Christina Sparrock is a mental health advocate, crisis response researcher, and policy advisor who leverages her personal experience with a mental health condition to promote disability, racial, and social justice. Ms. Sparrock is an Alternative Crisis Response Researcher at New York Lawyers for the Public Interest, where she identifies a growing number of successful non-police crisis response models across the country. She earned her Certification in Crisis Intervention Team (CIT) Training through the NYC Police Department and Department of Corrections. She also developed a public health crisis response program called Person-Centered Intervention Training (PCIT) Mental Health Response Team, which was the first of its kind in Fort Greene Park, Brooklyn, now renamed as a Community Wellness Program, and operates in other NYC Parks. Ms. Sparrock serves on the Daniel's Law Task Force, where she reviewed public health crisis response models nationwide and offered recommendations. She  introduced new legislation to replace stigmatizing and harmful terminology that labels people in crisis  as “Emotionally Disturbed Person (EDP)” with person-centered, trauma-informed language, “Person Experiencing an Emotional Crisis (PEC/PEEC).” Ms. Sparrock is a founding member of the NYC Mental Health Collective, a grassroots, member-driven organization that promotes dialogue and empowers New Yorkers to share their stories about the urgent need for equitable mental health services. In 2025, the Collective hosted its second NYC Mental Health Mayoral Candidate Town Hall, where candidates such as Zohran Mamdani, Brad Lander, Scott Stringer, Michael Blake, and others discussed their mental health policies. As a survivor of intimate partner violence, Sparrock is pursuing a Master of Arts in Urban Studies with a focus on Healthcare Policy. Through her efforts, she is committed to creating policies that safeguard women with disabilities, especially those impacted by intimate partner violence. Sparrock has received numerous proclamations and citations for her steadfast advocacy and contributions to various mental health causes.

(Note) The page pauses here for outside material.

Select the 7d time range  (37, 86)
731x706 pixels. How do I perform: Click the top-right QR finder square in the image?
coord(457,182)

William Juhn is a Senior Staff Attorney in the Disability Justice Program at NYLPI, where he advocates for the rights of people with disabilities in the areas of education, housing, public transportation, and government programs. He also engages in policy advocacy to remove police from responses to mental health and substance use crises. Prior to joining NYLPI, William worked at a disability rights law firm representing deaf and hard of hearing plaintiffs in anti-discrimination cases. William also worked at Robert F. Kennedy Human Rights and MinKwon Center for Community Action. William earned his J.D. from Georgetown University Law Center, his M.A. from Fudan University, and his B.A. from the University of Michigan. William is currently pursuing an MPA at Baruch College.

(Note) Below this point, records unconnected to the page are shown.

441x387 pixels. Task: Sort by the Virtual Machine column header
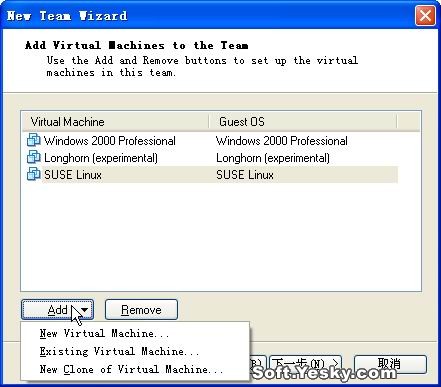tap(115, 122)
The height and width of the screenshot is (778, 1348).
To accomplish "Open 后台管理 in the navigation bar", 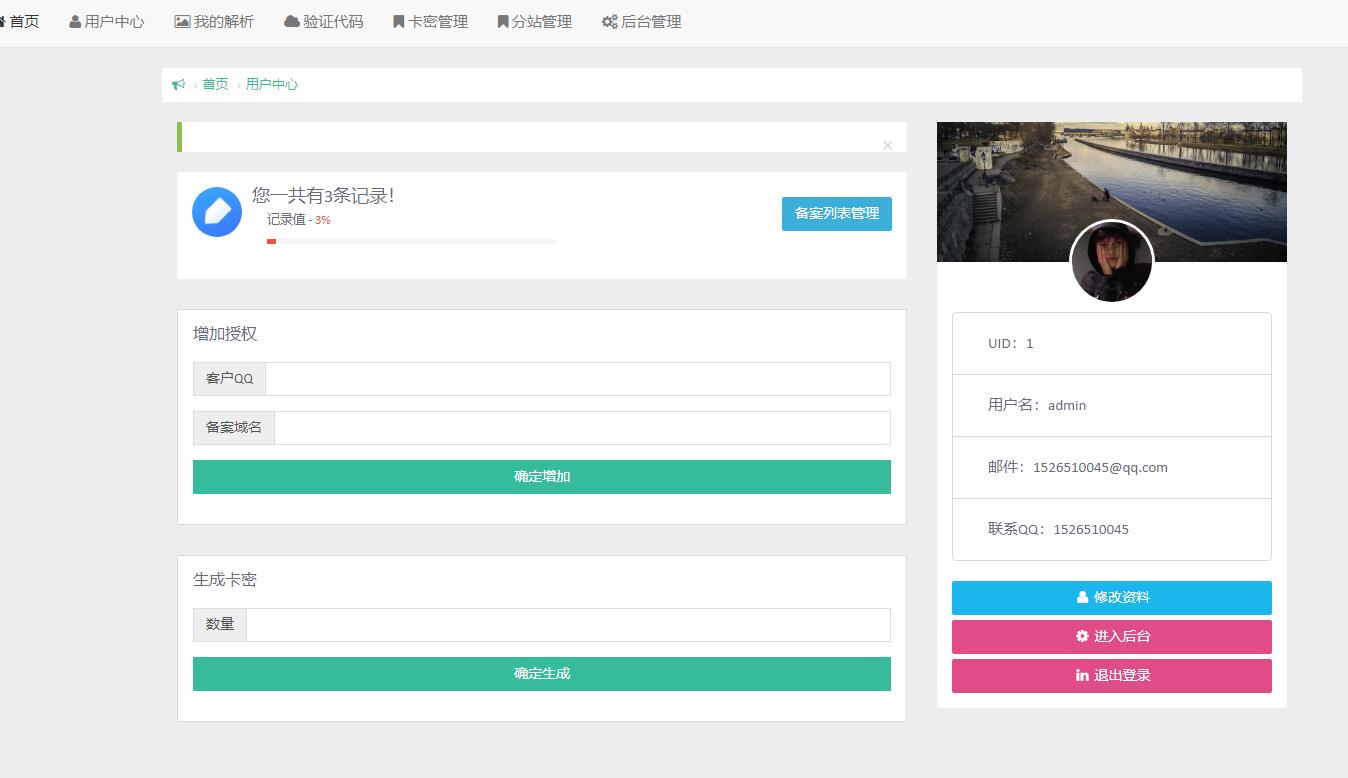I will pyautogui.click(x=642, y=22).
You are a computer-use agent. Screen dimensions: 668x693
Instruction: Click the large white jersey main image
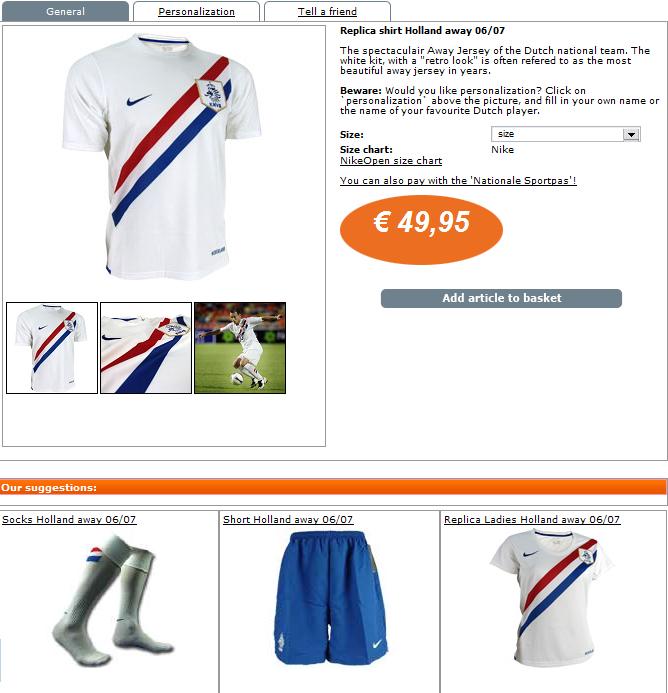[x=162, y=157]
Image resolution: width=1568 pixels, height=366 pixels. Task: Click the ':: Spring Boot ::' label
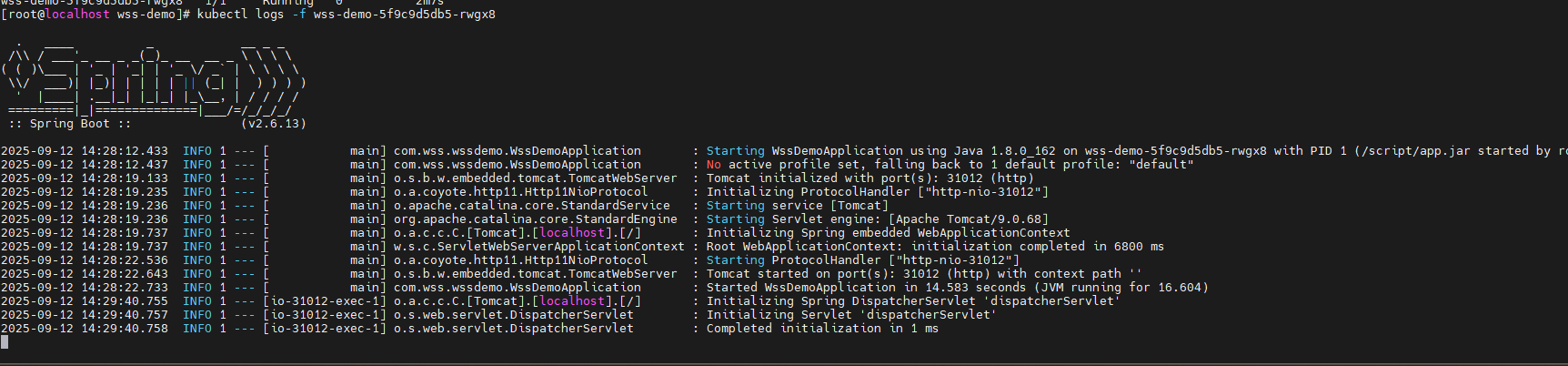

Jordyn Jensen is a disabled leader with expertise spanning urban planning, critical disability studies, special education, and community development. Driven by lived experience, her work focuses on non-carceral crisis response models, the criminalization of disability, and systemic inequities at the intersection of disability, race, and gender. Jordyn holds a B.S. in Applied Learning and Development, an M.Ed. in Special Education, and a master’s portfolio in Critical Disability Studies from The University of Texas at Austin. She is currently pursuing a Ph.D. in Urban Planning & Policy at the University of Illinois Chicago.